American Perspectives: 1907 - 1992
September 4 - December 14, 2007
Emily Lowe Gallery
Alfred Maurer, Woman in a Garden
Over the years the Hofstra University Museum's permanent collection has been enhanced through gifts of artworks by dedicated and generous donors. Drawn entirely from the Museum's collection, American Perspectives: 1907-1992 spans eighty-five years of American art and showcases thirty-seven works which exemplify the stylistic diversity of the artists within a broad range of media.
During the ending years of the nineteenth century and the early years of the twentieth century many American artists went abroad to study with European masters or in the major European academies. They were exposed to the revolutionary paintings of the Impressionists and Post Impressionists. As a consequence returning artists such as Alfred Maurer developed entirely new styles of painting. In 1913 the Armory Show in New York City introduced the most avant-garde European art to the American public and to American artists; it can be said that Modern art began during this period. Artists such as Jane Peterson and Eugene Higgins exemplify the contrasts in the art styles of the 1920s. American Scene painting in the 1930s and 1940s encompassed a uniquely American style of art which on the one hand glorified rural America with works such as Thomas Hart Benton's Night Firing, and on the other hand depicted America's social ills as portrayed in Isaac Soyer's Scrub Woman.
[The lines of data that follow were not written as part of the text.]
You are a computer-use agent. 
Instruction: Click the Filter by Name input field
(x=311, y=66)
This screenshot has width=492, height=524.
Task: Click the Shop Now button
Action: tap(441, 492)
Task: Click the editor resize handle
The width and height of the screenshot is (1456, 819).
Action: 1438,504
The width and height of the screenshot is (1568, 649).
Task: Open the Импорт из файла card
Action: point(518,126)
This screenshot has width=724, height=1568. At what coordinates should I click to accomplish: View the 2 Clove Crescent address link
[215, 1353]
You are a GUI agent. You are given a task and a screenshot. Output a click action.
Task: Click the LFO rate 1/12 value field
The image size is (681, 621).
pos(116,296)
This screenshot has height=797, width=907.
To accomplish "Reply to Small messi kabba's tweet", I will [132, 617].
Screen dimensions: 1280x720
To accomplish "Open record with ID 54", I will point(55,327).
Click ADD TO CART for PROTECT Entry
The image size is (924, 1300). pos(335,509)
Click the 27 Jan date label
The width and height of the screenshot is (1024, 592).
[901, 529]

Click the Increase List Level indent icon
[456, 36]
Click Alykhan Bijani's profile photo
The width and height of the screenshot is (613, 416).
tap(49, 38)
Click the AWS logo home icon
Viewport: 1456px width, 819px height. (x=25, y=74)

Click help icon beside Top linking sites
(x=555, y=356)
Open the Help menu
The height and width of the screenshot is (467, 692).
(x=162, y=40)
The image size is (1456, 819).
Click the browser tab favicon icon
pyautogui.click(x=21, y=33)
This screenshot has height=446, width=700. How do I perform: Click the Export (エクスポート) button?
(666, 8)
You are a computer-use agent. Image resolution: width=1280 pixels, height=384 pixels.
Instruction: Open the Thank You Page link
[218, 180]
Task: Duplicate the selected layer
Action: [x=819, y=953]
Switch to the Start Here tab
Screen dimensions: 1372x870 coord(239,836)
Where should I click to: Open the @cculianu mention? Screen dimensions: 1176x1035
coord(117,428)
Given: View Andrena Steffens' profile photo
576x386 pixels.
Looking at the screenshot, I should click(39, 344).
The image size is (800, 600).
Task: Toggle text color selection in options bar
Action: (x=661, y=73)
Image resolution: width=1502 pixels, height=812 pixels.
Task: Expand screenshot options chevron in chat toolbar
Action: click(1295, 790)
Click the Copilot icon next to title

In the 1950s Abstract Expressionism, a new type of nonrepresentational art based on color and form, and with an emphasis on self-exploration and improvisation, originated in New York with the works of Jackson Pollock, Willem de Kooning and Arshille Gorky. In this exhibition, the works of Robert Motherwell, Helen Frankenthaler and Joan Mitchell illustrate different aspects of the movement. Pop Art which began in America in the 1950s, took its subject matter from advertising, comic strips and consumer packaging. Andy Warhol's Untitled soup can and Roy Lichtenstein's Untitled still life typify this transformation of commonplace objects from everyday mass consumption and culture. During the second half of the twentieth century artists such as Sol Lewitt became known for abstract, geometric minimalist works and Don Eddy explored the nature of reality and visual perception in photorealist works such as Dreamreader's Table V.
The selection of these specific paintings, drawings, prints and sculpture demonstrate some of the artistic trends during this eighty-five year period in America, as the country was rising in prominence and dominance in the global art community.